Exercise> Starting at the line holding "This screenshot has width=787, height=393." and finishing at the line holding "Open the Analyze menu", transcribe the material exactly, keeping both ends but no pictures.

Material provided>

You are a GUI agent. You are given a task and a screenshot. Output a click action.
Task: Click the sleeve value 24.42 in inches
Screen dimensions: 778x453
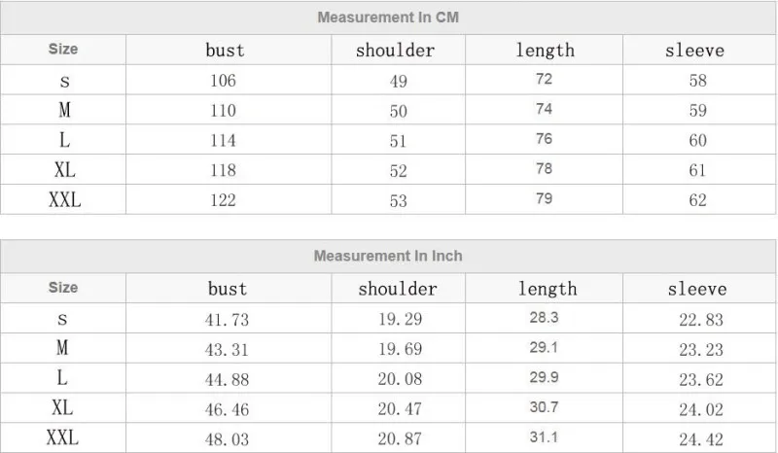[699, 437]
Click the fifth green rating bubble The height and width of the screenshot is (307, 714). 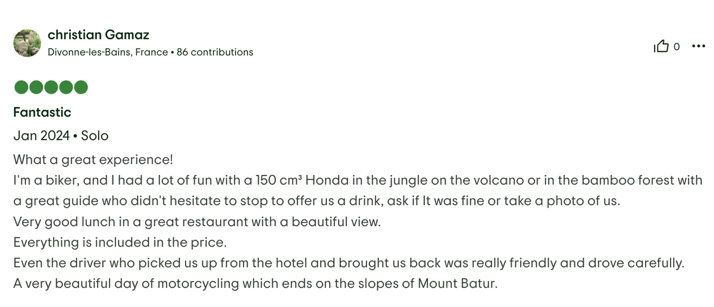click(x=80, y=87)

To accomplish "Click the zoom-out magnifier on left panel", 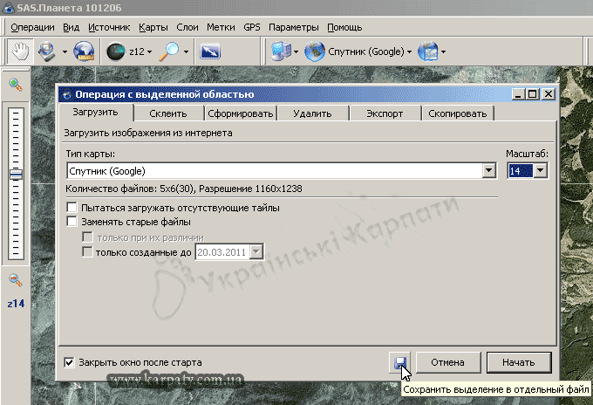I will tap(16, 279).
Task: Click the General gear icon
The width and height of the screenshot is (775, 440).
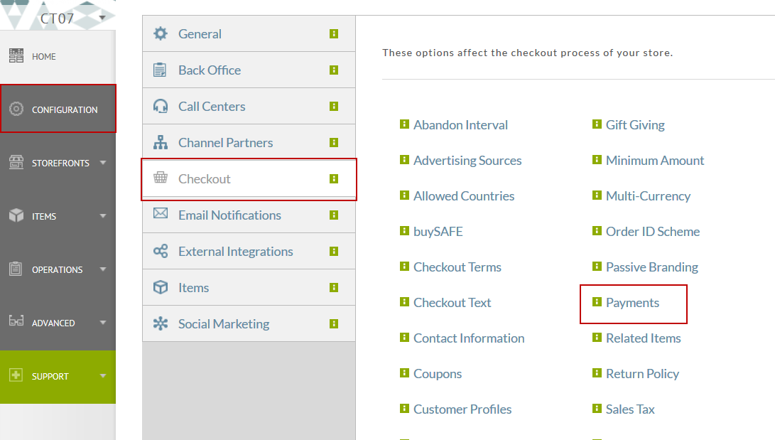Action: [160, 33]
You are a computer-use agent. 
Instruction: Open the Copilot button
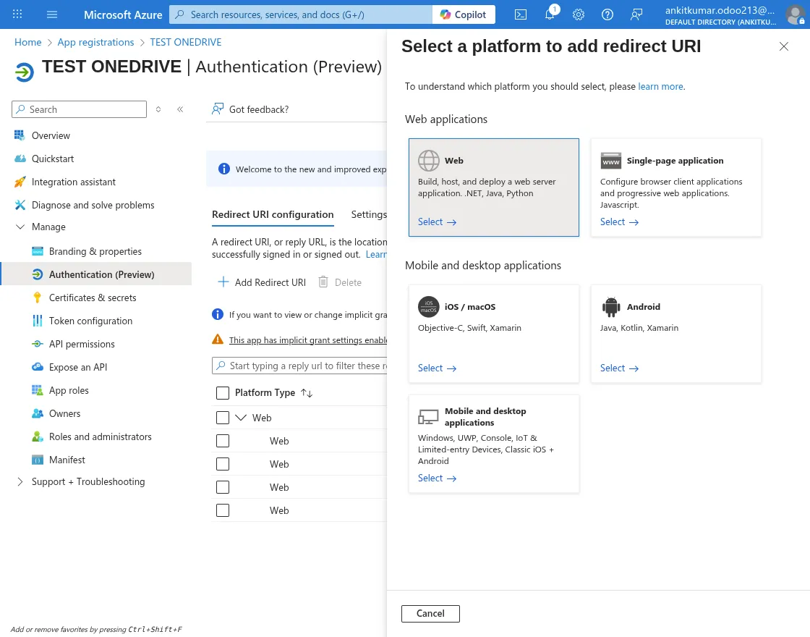(x=464, y=14)
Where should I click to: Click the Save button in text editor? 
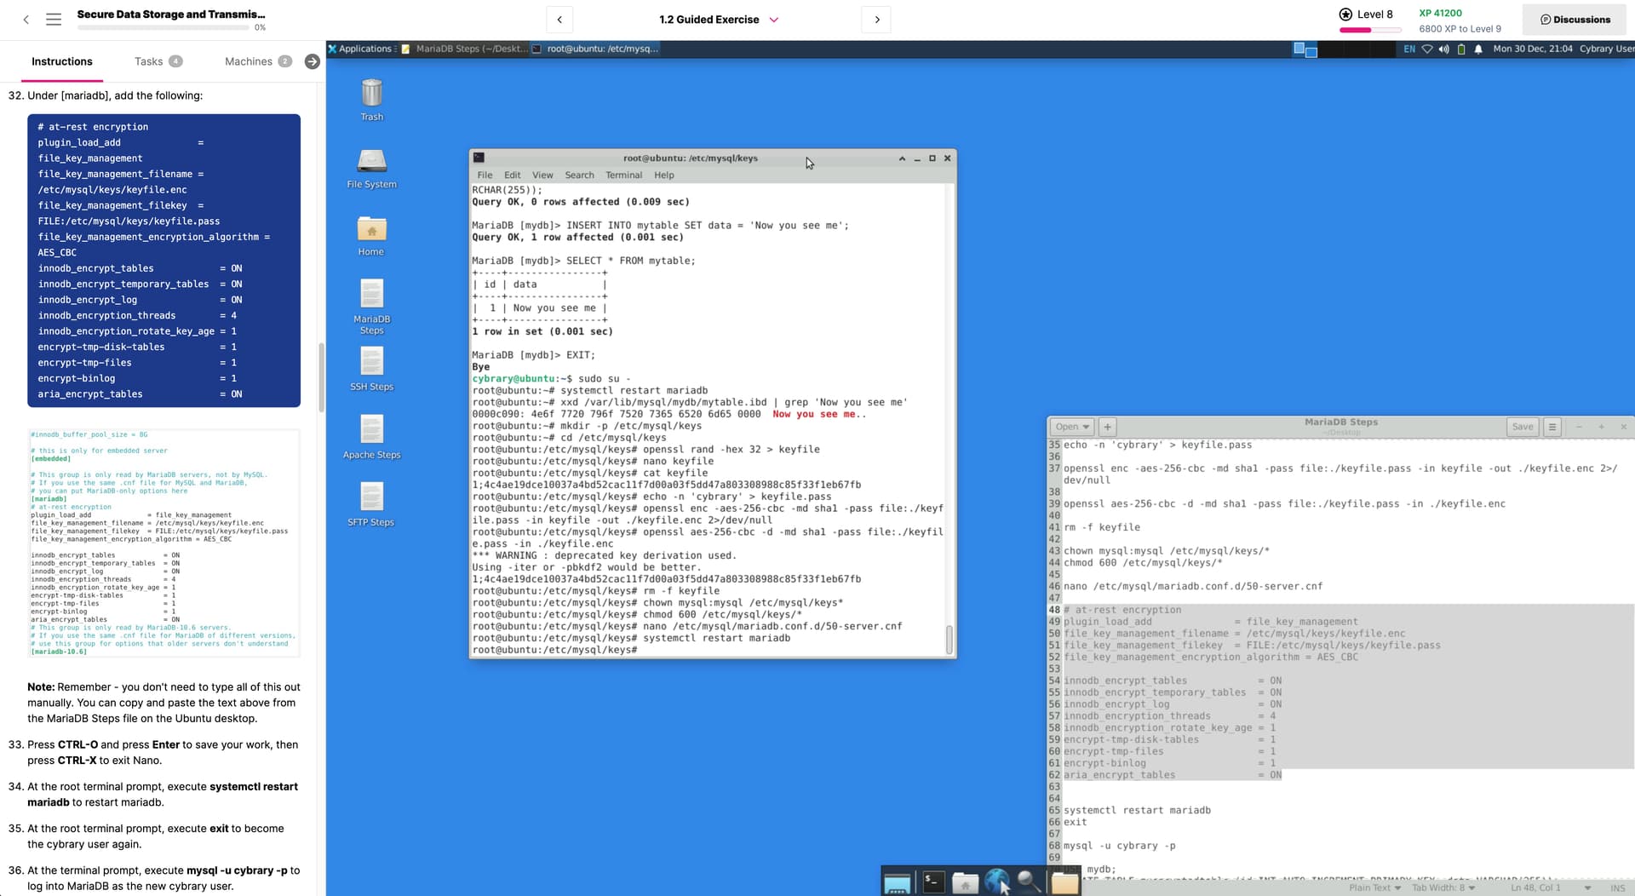coord(1522,427)
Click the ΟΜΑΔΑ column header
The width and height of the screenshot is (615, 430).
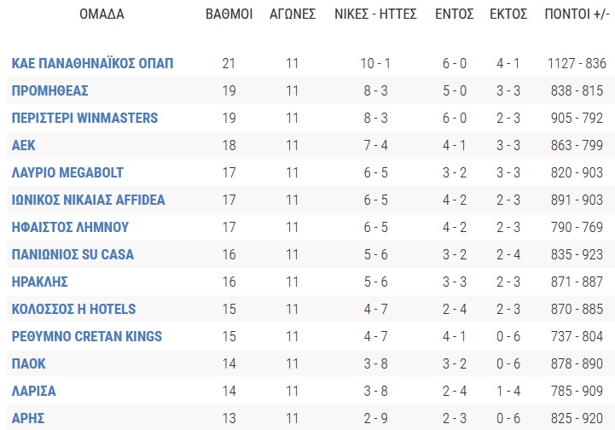102,15
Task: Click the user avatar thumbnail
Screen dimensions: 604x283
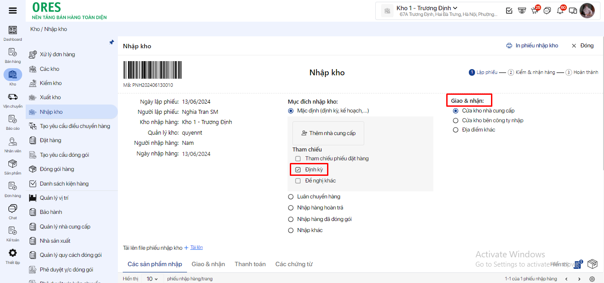Action: pos(587,11)
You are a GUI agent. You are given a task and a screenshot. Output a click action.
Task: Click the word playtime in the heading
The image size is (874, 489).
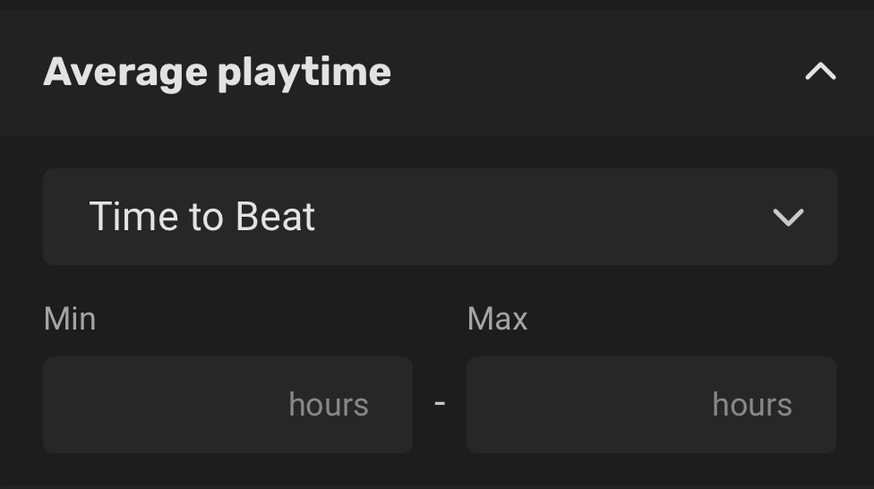click(304, 73)
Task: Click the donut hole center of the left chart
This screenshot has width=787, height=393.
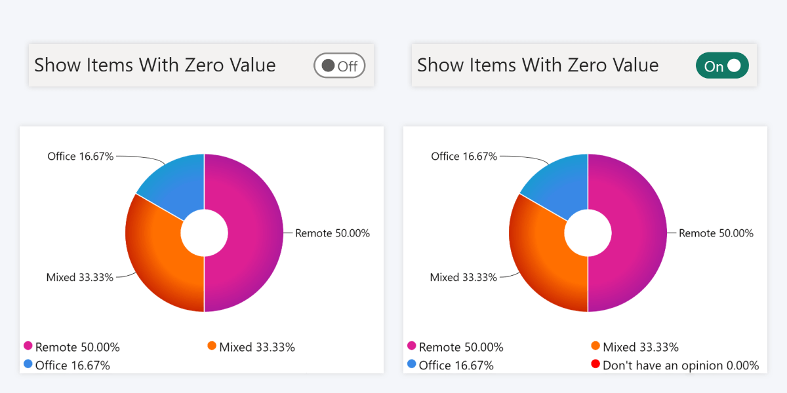Action: 204,233
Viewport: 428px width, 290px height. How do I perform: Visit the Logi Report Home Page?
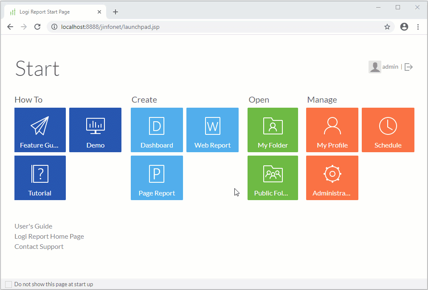49,236
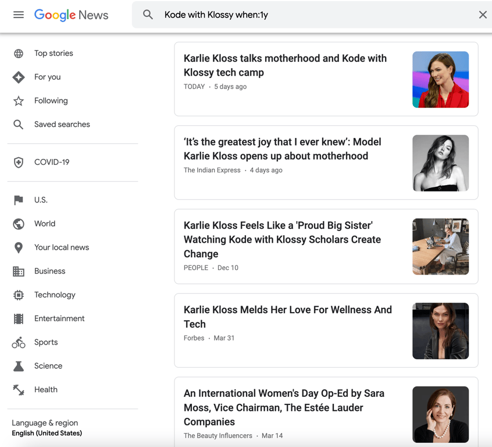Click the Sports bicycle icon
Image resolution: width=492 pixels, height=447 pixels.
(x=19, y=342)
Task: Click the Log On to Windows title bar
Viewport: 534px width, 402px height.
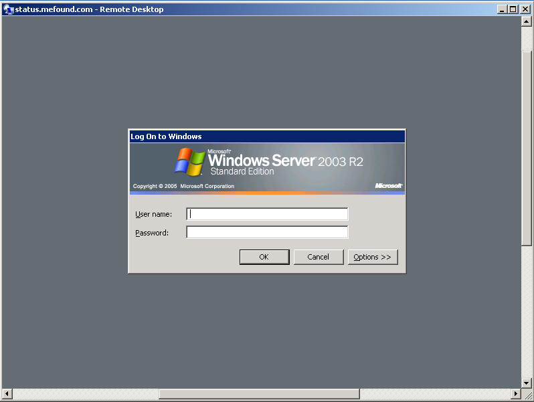Action: point(266,136)
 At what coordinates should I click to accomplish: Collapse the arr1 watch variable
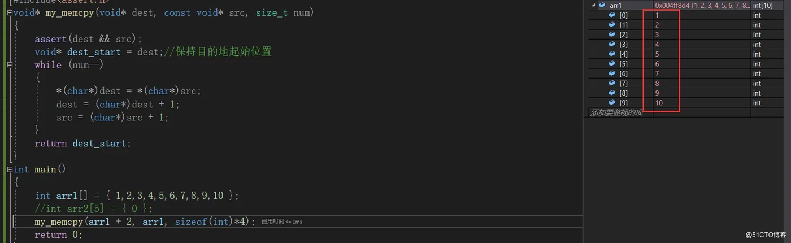point(593,5)
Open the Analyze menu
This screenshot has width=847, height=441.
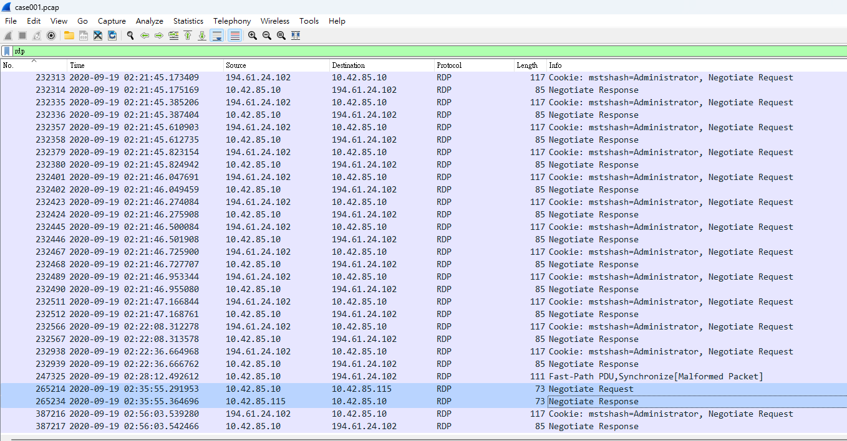pos(149,21)
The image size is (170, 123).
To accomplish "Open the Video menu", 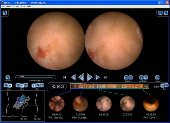I will coord(8,6).
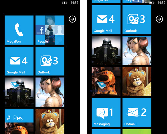Open Google Mail tile in left screen
Viewport: 167px width, 134px height.
click(x=19, y=61)
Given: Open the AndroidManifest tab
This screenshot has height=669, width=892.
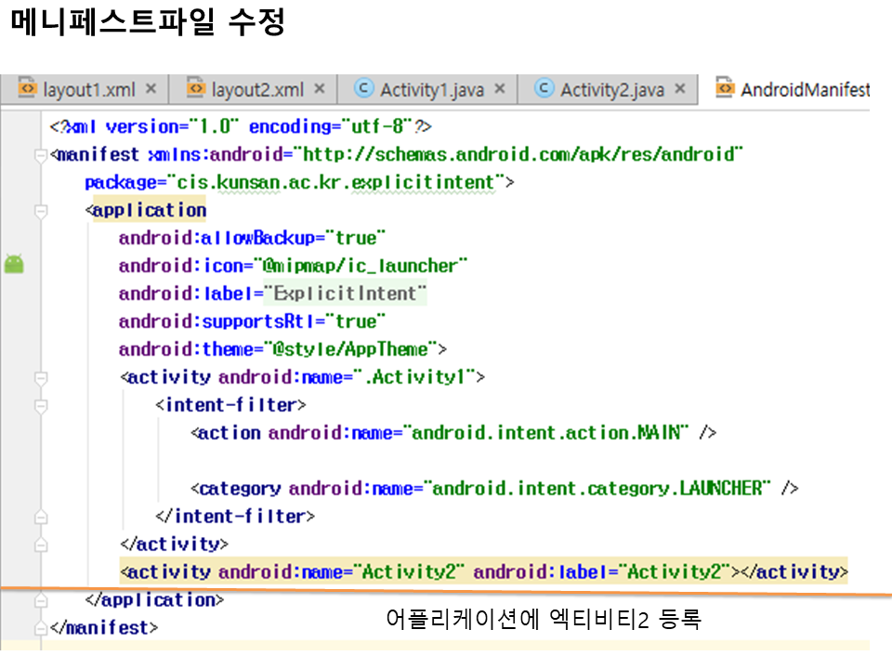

Task solution>
This screenshot has width=787, height=393.
Action: 204,233
Viewport: 428px width, 290px height. How do I perform: Visit the Logi Report Home Page?
49,236
Click the Sports bicycle icon
Image resolution: width=492 pixels, height=447 pixels.
(x=19, y=342)
Task: Click the Log On to Windows title bar
Viewport: 534px width, 402px height.
Action: point(266,136)
 At what coordinates should I click to accomplish: Collapse the arr1 watch variable
point(593,5)
Open the Analyze menu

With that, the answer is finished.